Discussions of Storage Options

Becuase a PVC is a namespaced Kubernetes resource, the fact that it is created in the same namespace where the chart is installed means that Spark jobs that would like to log events to the PVC also need to be deployed in the same namespace. If this is an issue for you (e.g. you have another dedicated namespace for your Spark jobs), then use HDFS or GCS instead.

In the case of GCS, a secret is also namespaced, but it’s only used to enable the history server to read the remote GCS bucket. So Spark jobs logging to GCS can run in any namespace. Unless jobs are running in the same namespace as the history server, you’ll need to create the secret separately in the job namespace before runninng the job.

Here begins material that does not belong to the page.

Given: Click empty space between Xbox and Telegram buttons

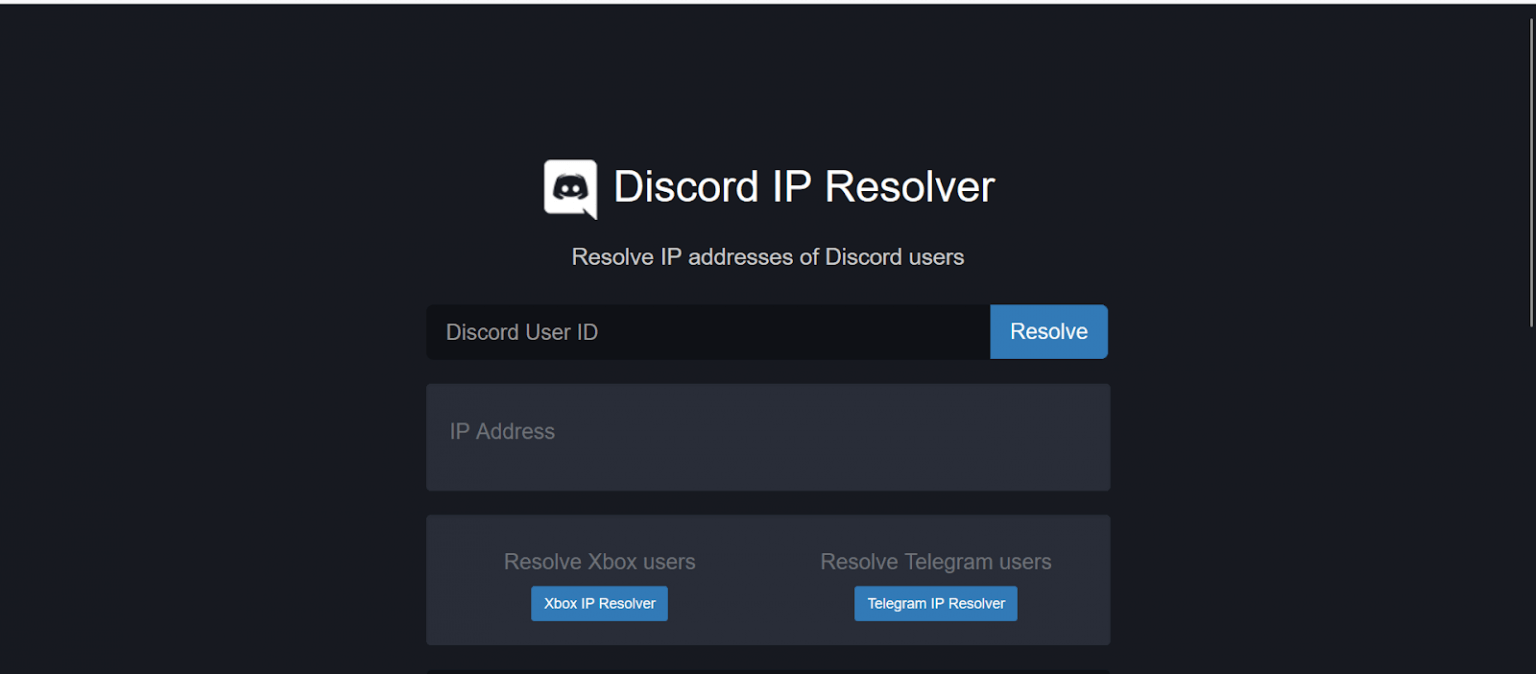Looking at the screenshot, I should (x=762, y=604).
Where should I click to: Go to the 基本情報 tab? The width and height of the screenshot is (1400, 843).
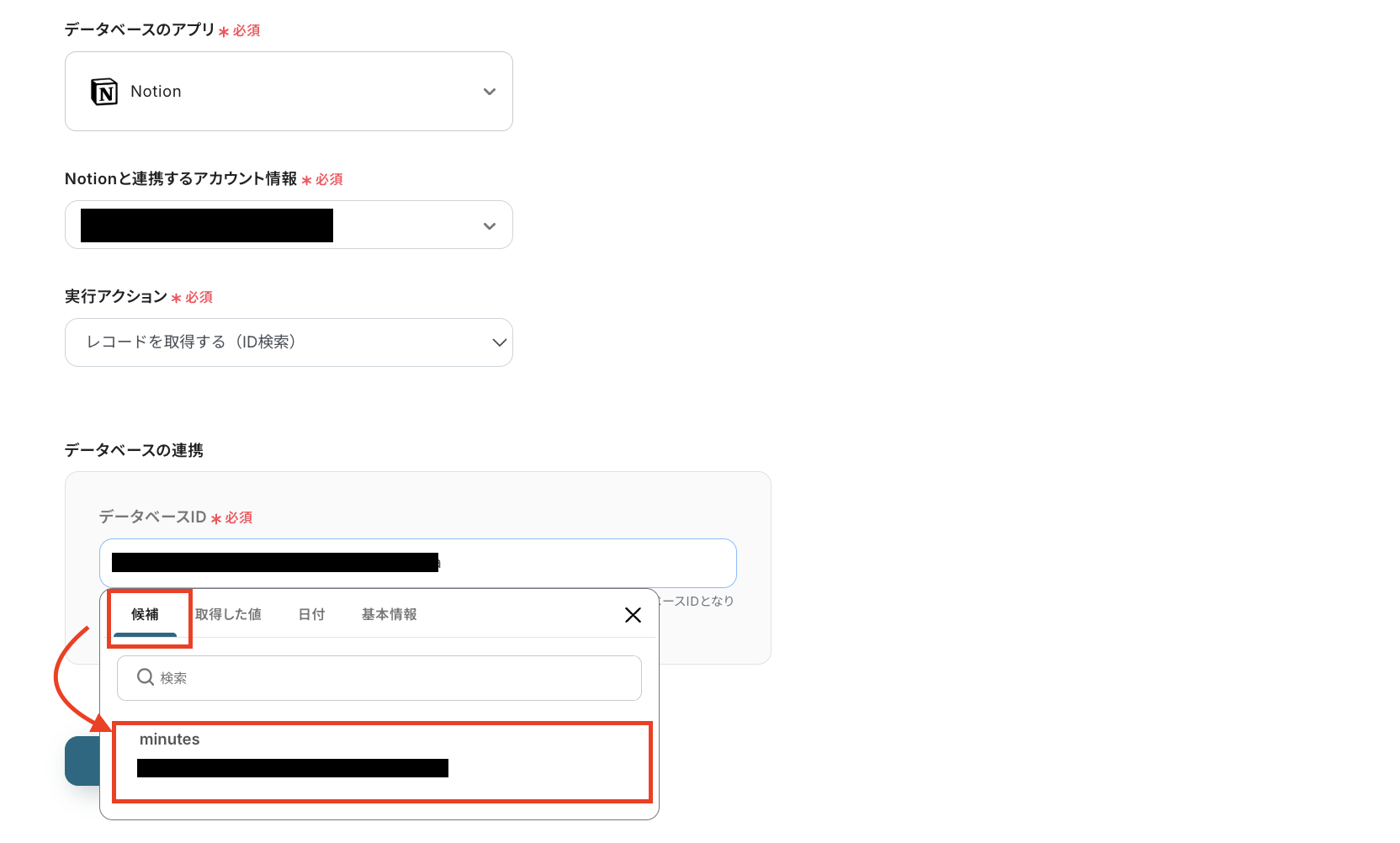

Similarly for HDFS, you can run Spark jobs in any namespace, as long as pods in the job namespace can communicate with HDFS to write events.

Installing the Chart

To install the chart with the sample PVC setup:

$ helm repo add stable https://kubernetes-charts.storage.googleapis.com
$ helm install stable/spark-history-server --namespace spark-history-server

For details about installing the chart to use HDFS or GCS, see configurations options below.

Configurations

The following tables lists the configurable parameters of the Spark History Sever chart and their default values.

Note that the default image lightbend/spark-history-server is built using this repo.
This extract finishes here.